- **How to complete this task**: Scan the listing below for the word "computer" and copy every line where it occurs.

- **Records for processing**:
══════════

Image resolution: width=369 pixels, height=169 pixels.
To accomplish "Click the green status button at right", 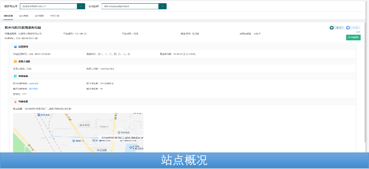I will pyautogui.click(x=353, y=37).

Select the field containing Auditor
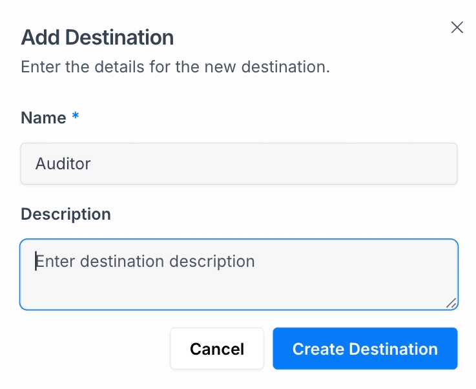pos(239,163)
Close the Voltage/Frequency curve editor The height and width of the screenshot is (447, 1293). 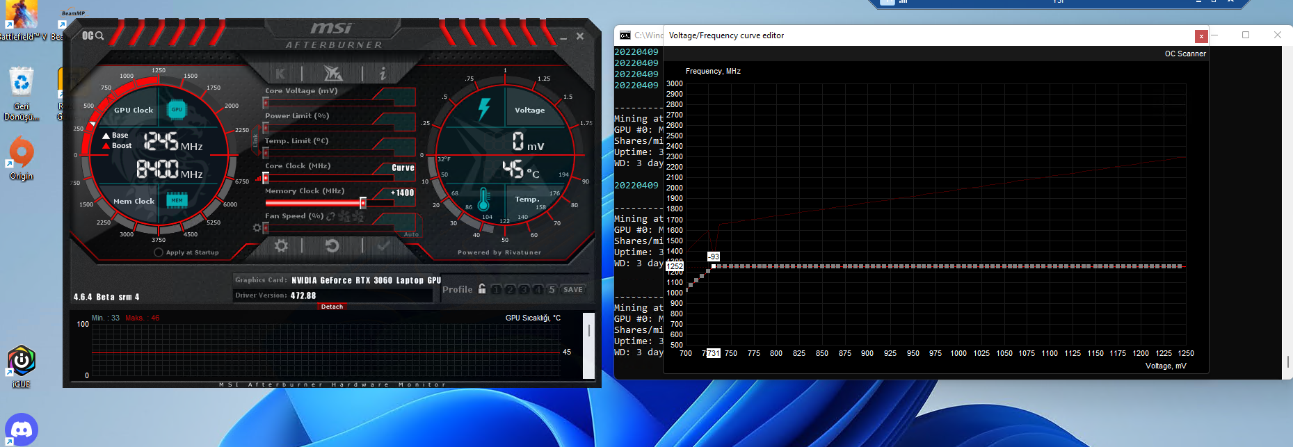tap(1201, 36)
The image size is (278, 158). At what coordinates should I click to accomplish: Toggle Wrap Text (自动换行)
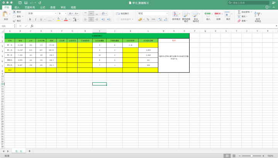tap(123, 13)
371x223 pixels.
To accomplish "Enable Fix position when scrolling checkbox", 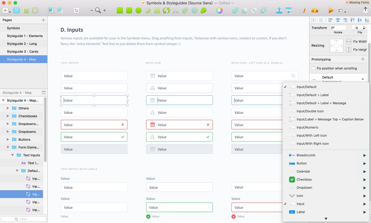I will [313, 68].
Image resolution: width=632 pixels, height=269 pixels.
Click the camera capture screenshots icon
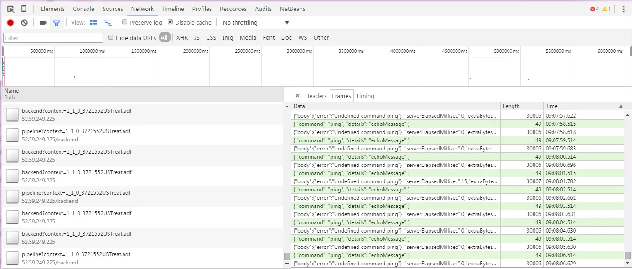coord(43,22)
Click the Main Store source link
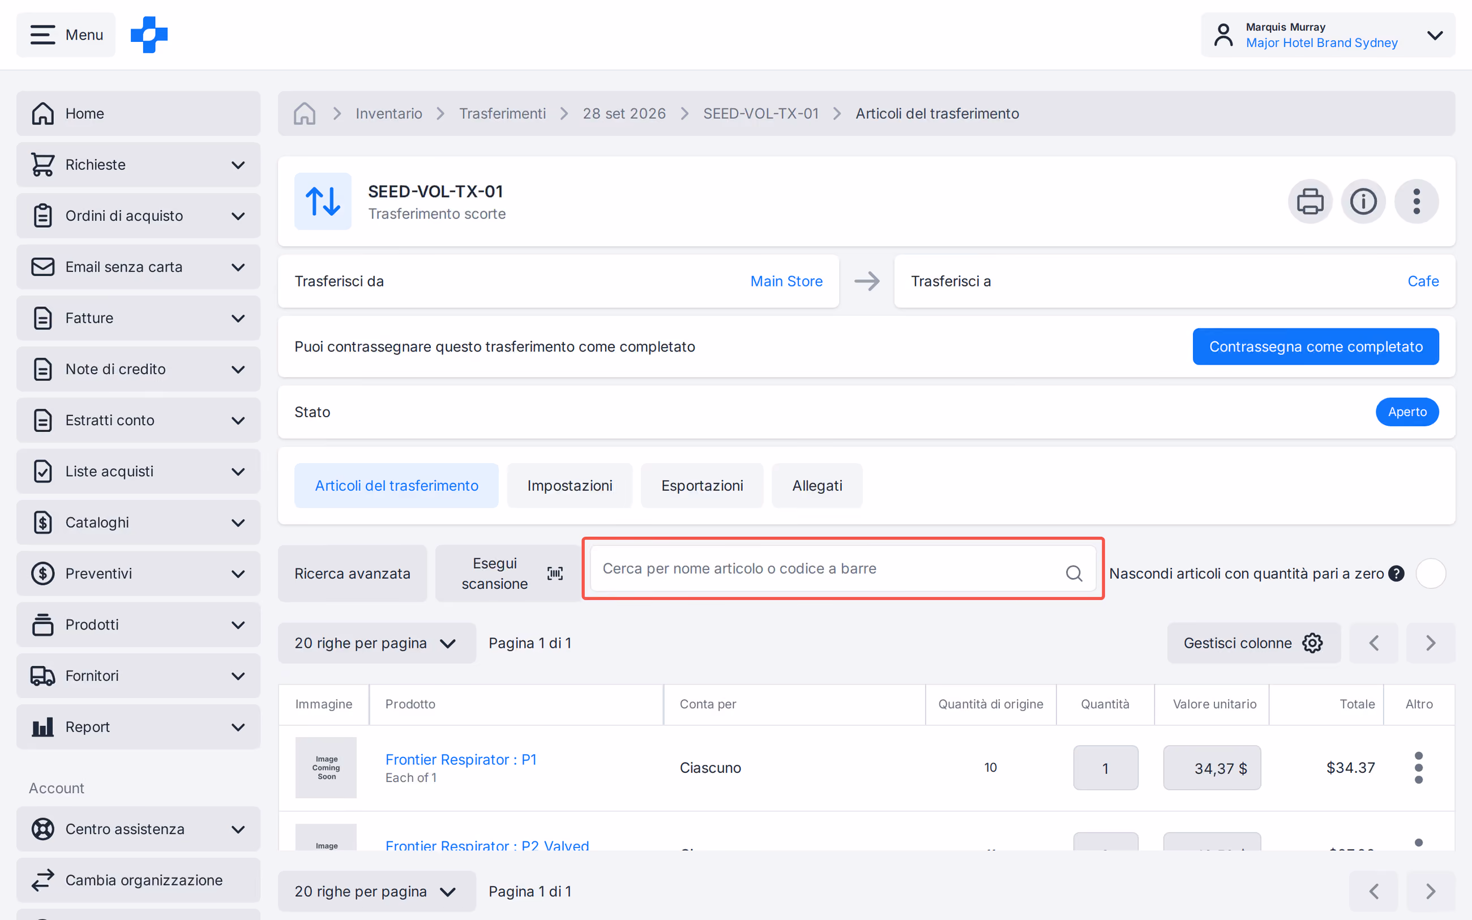This screenshot has width=1472, height=920. [x=786, y=281]
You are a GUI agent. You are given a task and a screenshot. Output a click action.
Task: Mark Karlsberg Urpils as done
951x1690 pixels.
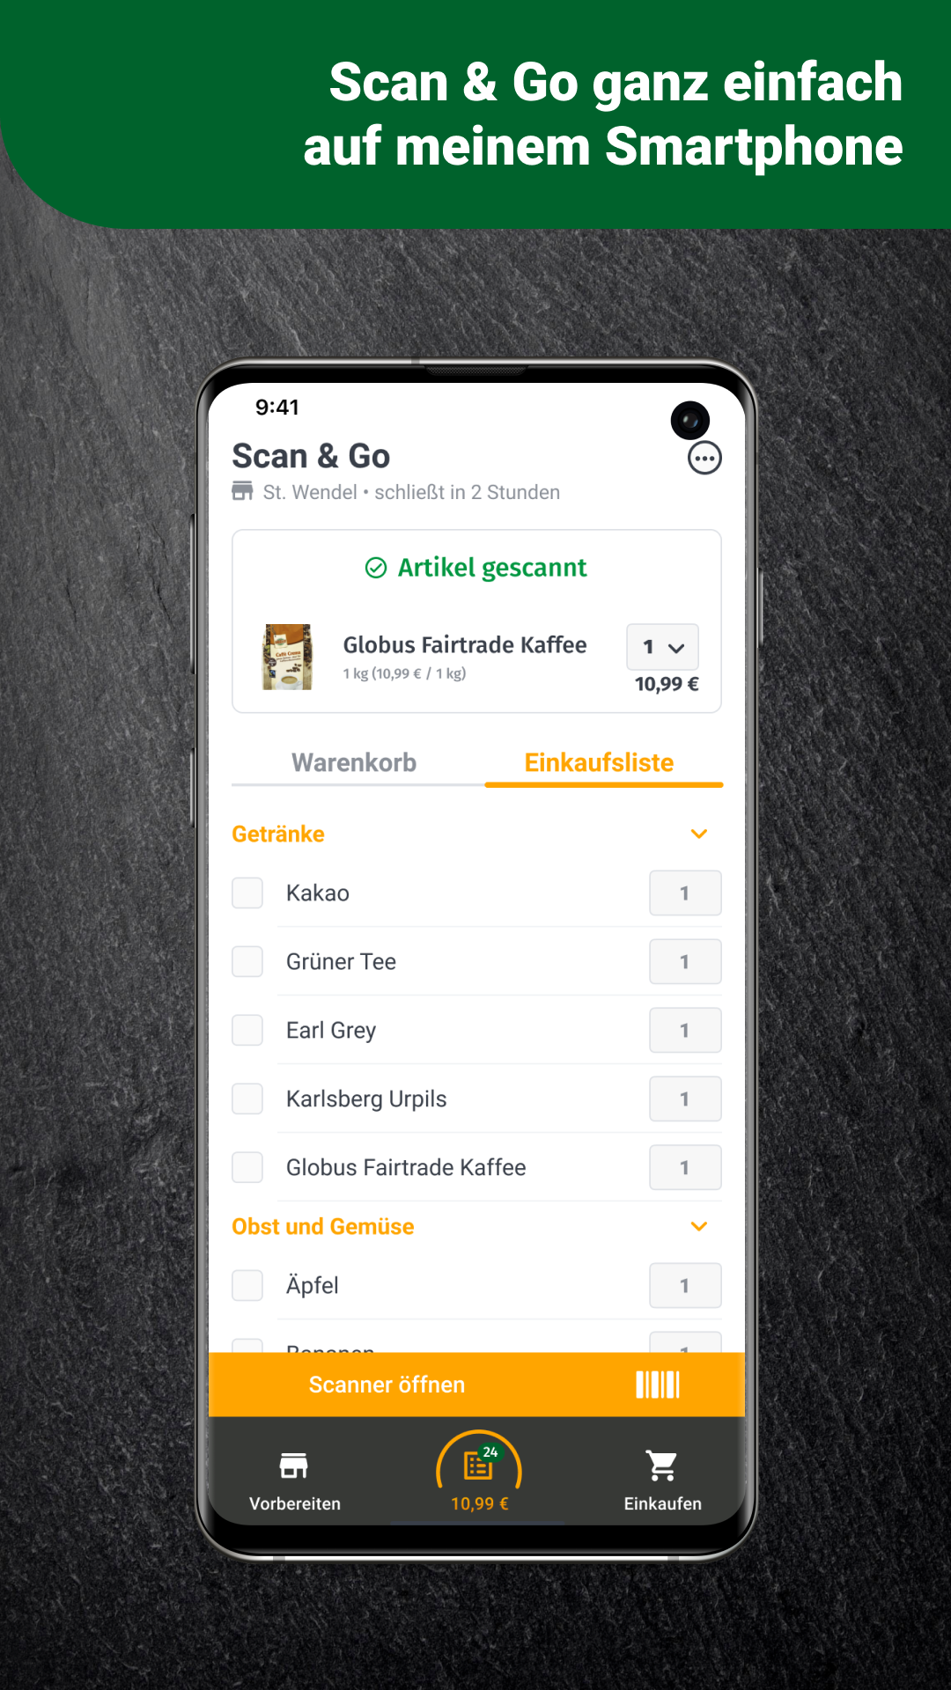point(247,1099)
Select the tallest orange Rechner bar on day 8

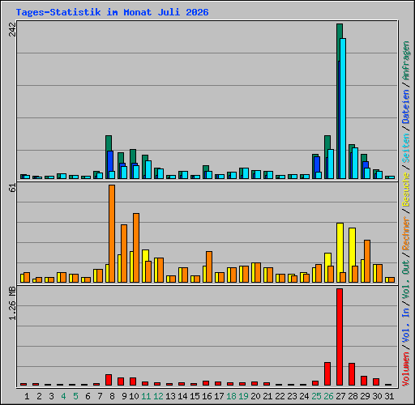coord(112,233)
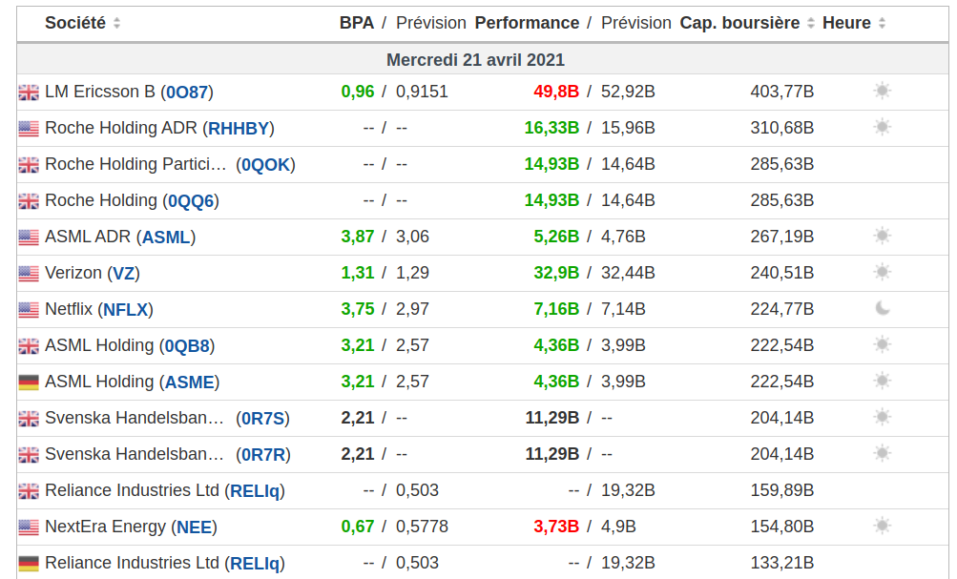Click the sun icon in LM Ericsson row
The image size is (957, 579).
(882, 92)
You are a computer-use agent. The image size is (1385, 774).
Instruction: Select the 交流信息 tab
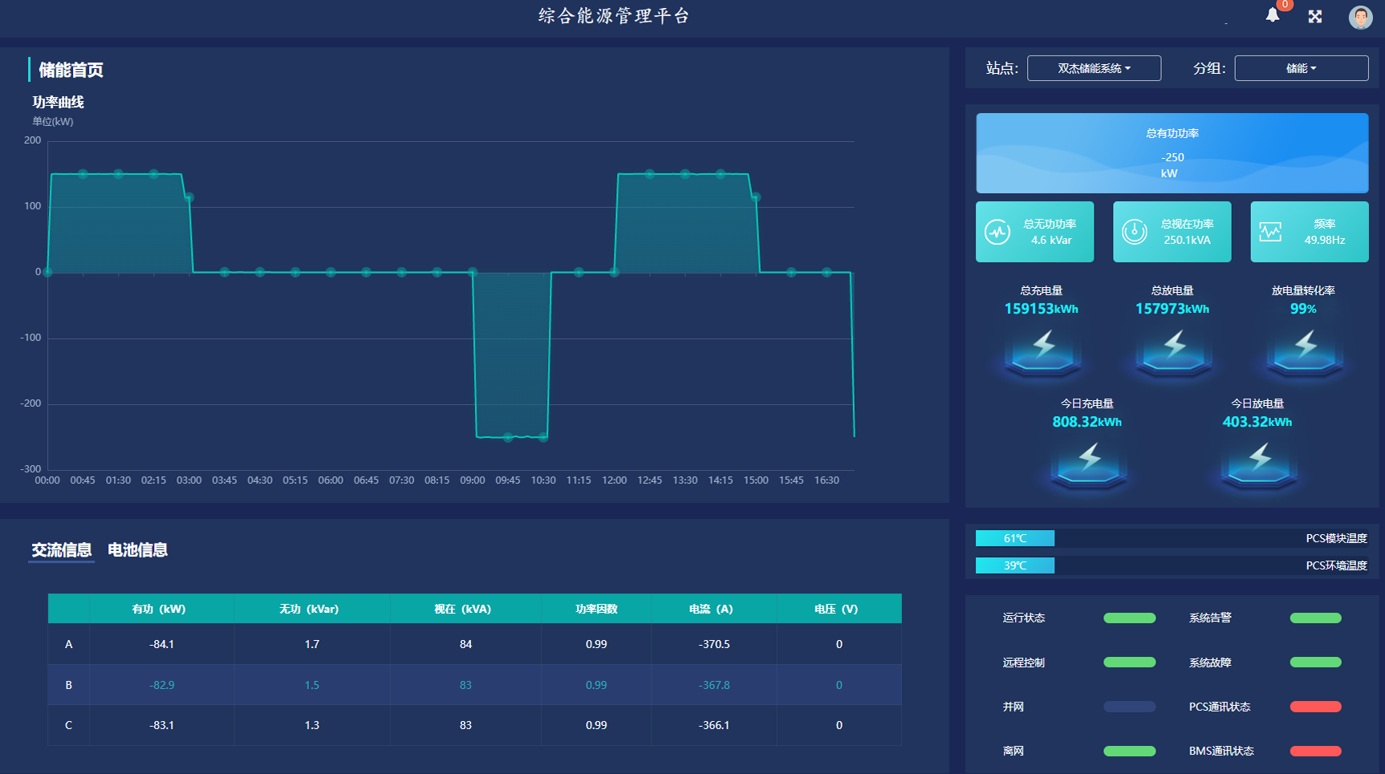[x=61, y=550]
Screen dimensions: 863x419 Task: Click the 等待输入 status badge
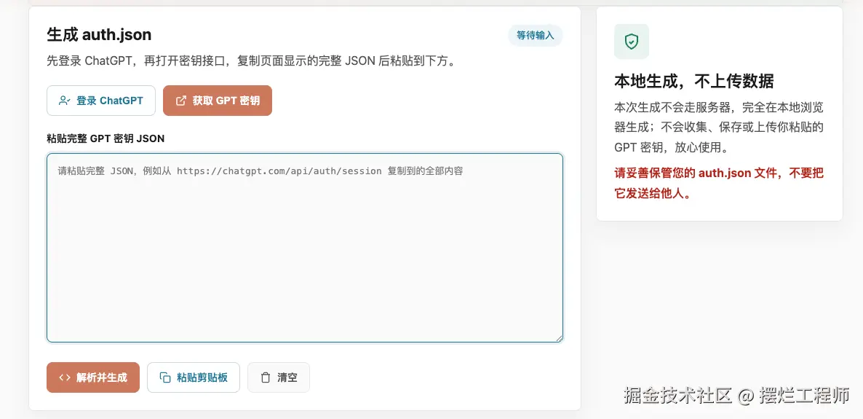coord(535,35)
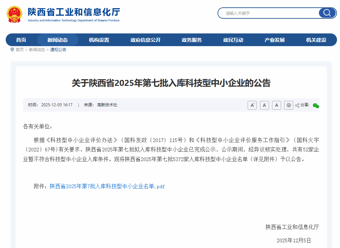The height and width of the screenshot is (248, 340).
Task: Click the 首页 breadcrumb link
Action: 20,50
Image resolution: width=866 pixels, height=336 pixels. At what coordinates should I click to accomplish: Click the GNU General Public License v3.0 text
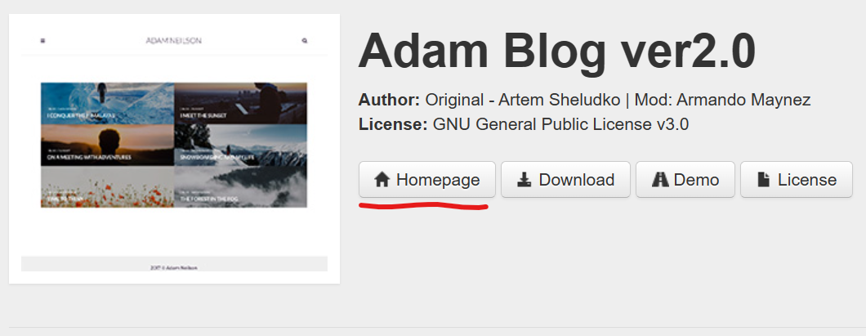[x=560, y=124]
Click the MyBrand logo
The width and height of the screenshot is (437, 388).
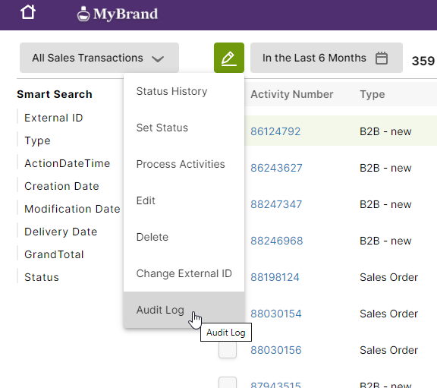pyautogui.click(x=118, y=14)
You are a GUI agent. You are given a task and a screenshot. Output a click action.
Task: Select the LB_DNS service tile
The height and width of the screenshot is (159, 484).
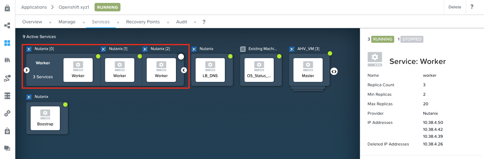pos(211,70)
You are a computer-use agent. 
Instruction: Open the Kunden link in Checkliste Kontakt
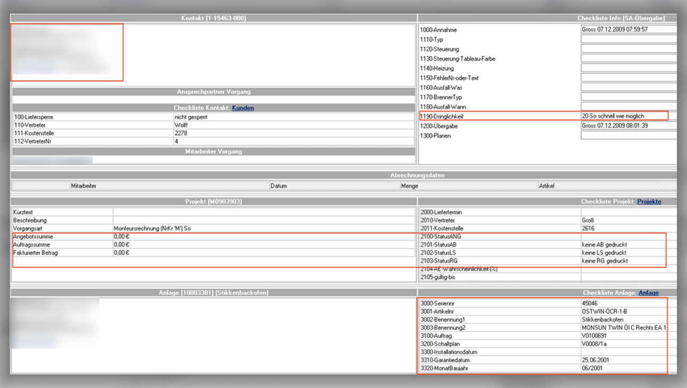243,108
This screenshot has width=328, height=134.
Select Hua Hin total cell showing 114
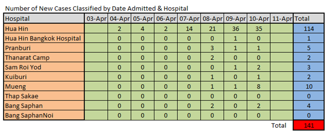(x=309, y=29)

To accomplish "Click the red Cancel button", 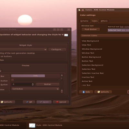I will [x=61, y=102].
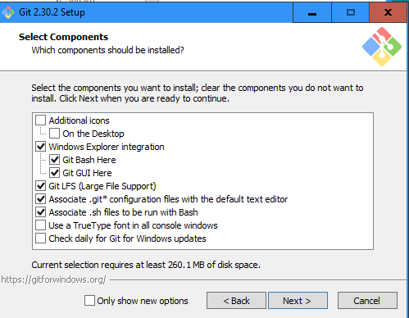
Task: Check the On the Desktop option
Action: [54, 134]
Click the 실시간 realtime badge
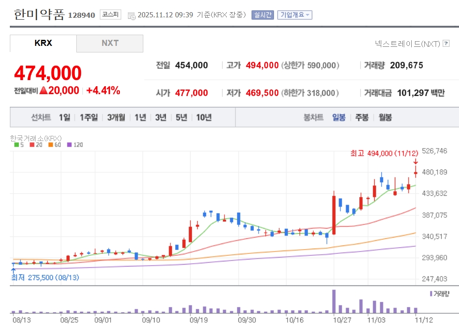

══════════

- **Your solution**:
You are a computer-use agent. The image size is (1385, 774).
You are a computer-use agent. 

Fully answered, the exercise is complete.